Kevin Collins, owner of Melzingah Tap House in Beacon, anticipates that brewers will focus more on their surroundings. “Brewers are employing concepts like sourcing local and hyper-local ingredients, giving back to their respective communities in the way of collaboration-for-cause, charity brewing initiatives, promoting community awareness through their product names and branding, and more,” he explains.
Expect to see more diversity in the brewing business, too — not in the beer, but in who makes the beer. “Data shows that there is a fast-growing sector of females and ethnically diverse consumers, but many people still envision the person who makes the brew as a burly-bearded man,” adds Collins. “A coming trend is in the diversity of whom is actually doing the brewing. More diversity, more creativity, more awesomeness!”
(From left) Matty Hutchins and Sterling Knight of Mama Roux / Photo by Ann Stratton ; Tyler Zielinski, creative director at Lawrence Park / Photo by Justin Sisson
Buying local has long been a priority in the region, but Chef Matty Hutchins of the newly opened Mama Roux in Newburgh would like to see more ways for chefs and restaurants in the Hudson Valley to connect with local farms. “I am very passionate about the farm-to-table movement, but I’ve had to have a softer hand with it; not just because of the difficulty getting the products, but what people are willing to pay for them,” says Hutchins. “Do people want to pay $18 for a burger? Probably not. Something needs to change to make these products more affordable — profitability balanced with ethics. We are steadily moving in that direction, so I’d like to see that continue this year.”
David Garrett, beverage manager at Liberty Street Bistro in Newburgh, says he is seeing more mindfulness both behind and at the bar. “The demand from environmentally conscious consumers for straws made of alternative materials and locally made products has sparked a ‘Think Local, Think Global’ movement,” shares Garrett. “It challenges beverage professionals to buy responsibly, be creative, and make drinks with local products. We have to do the research and source — or make — the products that make up a ‘Mindful’ Bar Program.”

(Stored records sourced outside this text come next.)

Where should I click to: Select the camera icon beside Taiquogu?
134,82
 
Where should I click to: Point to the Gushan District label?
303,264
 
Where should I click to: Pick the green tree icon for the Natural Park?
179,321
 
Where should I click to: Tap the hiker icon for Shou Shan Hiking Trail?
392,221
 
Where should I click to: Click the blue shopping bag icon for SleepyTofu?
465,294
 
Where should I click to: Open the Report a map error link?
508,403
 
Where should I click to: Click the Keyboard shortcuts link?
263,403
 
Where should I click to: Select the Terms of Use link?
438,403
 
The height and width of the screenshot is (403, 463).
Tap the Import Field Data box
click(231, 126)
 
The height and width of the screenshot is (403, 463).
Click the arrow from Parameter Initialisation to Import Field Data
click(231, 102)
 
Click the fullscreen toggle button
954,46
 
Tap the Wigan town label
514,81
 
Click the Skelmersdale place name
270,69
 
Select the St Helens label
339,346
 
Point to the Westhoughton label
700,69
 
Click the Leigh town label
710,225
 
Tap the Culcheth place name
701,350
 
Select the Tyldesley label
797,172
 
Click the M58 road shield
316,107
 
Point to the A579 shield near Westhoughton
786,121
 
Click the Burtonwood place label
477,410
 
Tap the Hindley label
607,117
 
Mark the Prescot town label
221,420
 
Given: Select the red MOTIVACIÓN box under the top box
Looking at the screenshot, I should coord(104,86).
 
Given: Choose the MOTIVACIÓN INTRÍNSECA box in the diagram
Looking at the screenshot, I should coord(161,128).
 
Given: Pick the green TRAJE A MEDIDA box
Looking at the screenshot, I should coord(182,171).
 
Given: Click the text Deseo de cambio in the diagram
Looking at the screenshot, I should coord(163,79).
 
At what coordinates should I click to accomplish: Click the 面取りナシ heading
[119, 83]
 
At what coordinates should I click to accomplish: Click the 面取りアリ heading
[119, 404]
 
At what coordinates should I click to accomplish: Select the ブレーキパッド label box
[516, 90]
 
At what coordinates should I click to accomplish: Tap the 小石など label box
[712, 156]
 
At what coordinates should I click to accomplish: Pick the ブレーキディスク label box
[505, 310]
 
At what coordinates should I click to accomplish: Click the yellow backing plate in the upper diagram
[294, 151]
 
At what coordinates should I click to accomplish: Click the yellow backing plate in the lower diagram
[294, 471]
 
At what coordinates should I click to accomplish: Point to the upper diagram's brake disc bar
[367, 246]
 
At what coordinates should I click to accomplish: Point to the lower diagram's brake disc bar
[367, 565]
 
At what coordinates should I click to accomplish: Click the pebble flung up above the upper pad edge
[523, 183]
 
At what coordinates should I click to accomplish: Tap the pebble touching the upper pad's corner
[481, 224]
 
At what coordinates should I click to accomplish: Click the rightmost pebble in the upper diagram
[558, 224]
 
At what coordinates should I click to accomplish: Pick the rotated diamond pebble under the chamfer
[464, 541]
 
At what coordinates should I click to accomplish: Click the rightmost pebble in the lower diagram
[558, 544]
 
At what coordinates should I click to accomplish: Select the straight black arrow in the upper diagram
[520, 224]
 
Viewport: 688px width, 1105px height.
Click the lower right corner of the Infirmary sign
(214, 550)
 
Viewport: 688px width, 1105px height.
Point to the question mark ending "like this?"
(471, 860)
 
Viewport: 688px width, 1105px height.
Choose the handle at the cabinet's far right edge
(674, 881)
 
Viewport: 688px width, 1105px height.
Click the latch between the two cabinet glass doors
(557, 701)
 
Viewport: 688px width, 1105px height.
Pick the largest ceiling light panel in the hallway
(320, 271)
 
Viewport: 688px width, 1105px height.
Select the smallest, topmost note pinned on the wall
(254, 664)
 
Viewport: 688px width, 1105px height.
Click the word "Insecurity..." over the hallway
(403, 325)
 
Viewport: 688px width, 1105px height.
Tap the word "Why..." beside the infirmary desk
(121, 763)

Affordability and accessiblity remain challenges of the farm-to-table movement / Photo by Zoraida Lopez-Diago
“It’s no secret that the bar industry is inherently wasteful,” agrees Tyler Zielinski, a spirits writer and the creative director at Lawrence Park in Hudson. “While there has been a big focus on the removal of plastic straws from bars — something that is definitely important for bettering our environment — not as many bars have focused on reducing their carbon footprint by way of lessening their food waste, which is significantly more harmful to the environment.”
Zielinski also points to another trend that has continued to gain momentum: non-alcoholic drink options. “Historically, guests have only had the options of juices or sodas, which can make them feel left out from a fun drinking experience. Now, bars have begun to create ‘mocktails’ which look and taste like cocktails, except leave out the booze.”
Sterling Knight, owner-operator at Mama Roux agrees. “Guests want more choice in the matter,” she says. “You can’t leave anyone out.”